Dukes County Commissioners are considering restructuring itself. —MV Times

As the Dukes County Commissioners evaluate their best path forward for regional governance, they said in a recent meeting that they’re considering abolishing themselves and restructuring into a new entity. 

As a part of an overdue charter study, commissioners voted 5-0 during a Feb. 4 meeting to create a committee to explore possible new governance structures and gather information from relevant parties, like the Vineyard towns. Doug Ruskin, commissioner from West Tisbury, was voted in as chair of the committee. Peter Wharton, commissioner from Oak Bluffs, and Juli Vanderhoop, commissioner from Aquinnah, were not present to vote.

Christine Todd, commission chair from Oak Bluffs, said the last charter study was issued in 2009 with an edict that a new one be done every eight years, so the process is already significantly delayed. The newly established committee would help update the regional government to improve inefficiencies and accountability, modernize outdated structures, maintain local control, and address the changing community and services it needs. 

“I just think we need to be more responsive and effective in our governmental roles and have the voters and towns buy into this,” Todd said.

While commissioners agreed that a charter study should happen with input from the community and towns, they worried that it could become a lengthy process. 

Additionally, commissioners expressed an openness to abolishing the county commissioners to usher in an alternative governing structure, like a “council of governments,” which is similar to a regional planning body but has more direct involvement in municipal issues and needs. Only two such entities, the Franklin Regional Council of Governments and the Northern Middlesex Council of Governments, exist in Massachusetts.

A new structure could help streamline the governance process between the county and the towns and free the commissioners from some of the constraints they feel in the current charter. Ruskin highlighted that the county currently needs to “sell” its ideas and policies to municipalities to enact new programs. But he added that it could be beneficial if the dynamic was changed so that Vineyard towns and Gosnold could charge the county with tasks in a “more cohesive, consensus-driven way.” 

Ruskin said he has no desire to “go through a two-year process where we have to elect, according to law, 15 at-large members” to form a charter commission, which would review and recommend changes to the governing document of the commission, and then vote again on a decision. However, Ruskin said a charter commission would be necessary to abolish the commission. 

“If we want to create a charter that is completely different than what is allowed by law, then that would be the only approach,” he said. 

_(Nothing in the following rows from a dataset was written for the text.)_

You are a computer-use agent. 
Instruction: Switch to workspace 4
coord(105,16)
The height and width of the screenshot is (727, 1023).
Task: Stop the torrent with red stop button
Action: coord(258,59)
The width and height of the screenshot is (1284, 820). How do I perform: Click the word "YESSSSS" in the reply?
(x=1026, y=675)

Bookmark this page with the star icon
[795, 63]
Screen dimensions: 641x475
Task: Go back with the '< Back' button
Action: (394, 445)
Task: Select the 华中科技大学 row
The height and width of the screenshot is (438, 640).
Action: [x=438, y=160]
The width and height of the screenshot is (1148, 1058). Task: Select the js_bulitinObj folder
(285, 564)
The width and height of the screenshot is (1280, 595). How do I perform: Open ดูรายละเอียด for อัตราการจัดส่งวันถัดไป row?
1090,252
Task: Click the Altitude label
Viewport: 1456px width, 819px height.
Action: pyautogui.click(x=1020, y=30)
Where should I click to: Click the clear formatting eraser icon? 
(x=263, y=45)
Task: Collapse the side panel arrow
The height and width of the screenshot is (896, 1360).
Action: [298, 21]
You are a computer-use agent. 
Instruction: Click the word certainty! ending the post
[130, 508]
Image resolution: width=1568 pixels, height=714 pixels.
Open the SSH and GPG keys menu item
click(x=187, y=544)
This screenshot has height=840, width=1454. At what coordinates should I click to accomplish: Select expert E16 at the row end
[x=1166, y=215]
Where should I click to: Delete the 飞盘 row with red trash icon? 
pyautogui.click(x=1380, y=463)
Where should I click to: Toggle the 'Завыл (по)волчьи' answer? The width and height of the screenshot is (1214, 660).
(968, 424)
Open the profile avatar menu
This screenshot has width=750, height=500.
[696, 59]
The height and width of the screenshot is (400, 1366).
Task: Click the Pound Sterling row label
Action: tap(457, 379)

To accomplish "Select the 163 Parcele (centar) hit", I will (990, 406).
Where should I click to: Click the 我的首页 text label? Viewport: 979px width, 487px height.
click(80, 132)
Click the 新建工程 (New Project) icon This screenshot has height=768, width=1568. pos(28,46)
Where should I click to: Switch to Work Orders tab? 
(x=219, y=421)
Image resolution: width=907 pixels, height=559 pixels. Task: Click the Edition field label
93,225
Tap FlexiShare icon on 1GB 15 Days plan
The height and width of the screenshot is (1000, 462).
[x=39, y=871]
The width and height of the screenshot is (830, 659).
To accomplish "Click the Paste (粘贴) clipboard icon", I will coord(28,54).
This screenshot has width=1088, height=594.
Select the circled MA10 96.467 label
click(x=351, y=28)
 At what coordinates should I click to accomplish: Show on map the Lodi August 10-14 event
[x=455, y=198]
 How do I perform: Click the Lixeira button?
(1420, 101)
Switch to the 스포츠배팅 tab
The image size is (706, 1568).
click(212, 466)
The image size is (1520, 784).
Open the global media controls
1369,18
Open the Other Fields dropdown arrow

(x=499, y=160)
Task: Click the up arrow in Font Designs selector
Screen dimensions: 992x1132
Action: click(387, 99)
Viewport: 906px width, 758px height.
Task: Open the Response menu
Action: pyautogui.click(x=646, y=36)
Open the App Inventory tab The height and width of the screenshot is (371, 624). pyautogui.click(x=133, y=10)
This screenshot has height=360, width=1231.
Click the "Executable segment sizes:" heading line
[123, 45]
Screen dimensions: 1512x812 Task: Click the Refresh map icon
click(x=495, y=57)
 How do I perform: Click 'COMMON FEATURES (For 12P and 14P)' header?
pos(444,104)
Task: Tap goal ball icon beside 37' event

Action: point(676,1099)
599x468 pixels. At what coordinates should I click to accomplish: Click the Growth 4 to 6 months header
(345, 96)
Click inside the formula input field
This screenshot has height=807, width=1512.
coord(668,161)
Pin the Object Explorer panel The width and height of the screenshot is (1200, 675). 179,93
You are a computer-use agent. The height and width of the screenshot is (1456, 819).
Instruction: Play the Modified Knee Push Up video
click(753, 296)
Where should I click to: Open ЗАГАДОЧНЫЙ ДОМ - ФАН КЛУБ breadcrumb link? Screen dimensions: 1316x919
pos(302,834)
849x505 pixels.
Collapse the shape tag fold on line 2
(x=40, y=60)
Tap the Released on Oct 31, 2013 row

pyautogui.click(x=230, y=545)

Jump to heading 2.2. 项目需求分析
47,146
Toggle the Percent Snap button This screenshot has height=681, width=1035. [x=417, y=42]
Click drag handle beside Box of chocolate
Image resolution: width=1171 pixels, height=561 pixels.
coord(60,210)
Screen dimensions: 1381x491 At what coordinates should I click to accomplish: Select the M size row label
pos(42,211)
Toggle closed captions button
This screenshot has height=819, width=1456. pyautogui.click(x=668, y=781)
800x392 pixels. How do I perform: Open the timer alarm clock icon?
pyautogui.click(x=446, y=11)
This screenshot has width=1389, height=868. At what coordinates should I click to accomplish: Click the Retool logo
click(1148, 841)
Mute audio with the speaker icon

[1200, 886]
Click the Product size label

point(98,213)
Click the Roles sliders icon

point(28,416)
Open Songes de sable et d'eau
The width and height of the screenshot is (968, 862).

If the Dukes County Commissioners are abolished, only five of 14 counties in the state would have active county commissions. Half of the county commissions in Massachusetts were abolished by the state in the late 1990s under former Gov. Bill Weld because they were seen as obsolete and self-serving. The first to go was Middlesex County in 1997. 

Islanders first voted in the charter for a seven-member Dukes County Commission in 1994, which expanded the commission from three members and made the positions unpaid seats. 

Dukes County officials underscored needing a holistic approach to amending its governance, and that would require the involvement of towns and various community members. 

“Without the towns, we don’t have a region, so they need to be a significant part of that from the beginning,” Ruskin said. 

While a governance style or deadlines haven’t been set yet, commissioners expressed a desire to follow a strict timeframe that hasn’t been determined yet.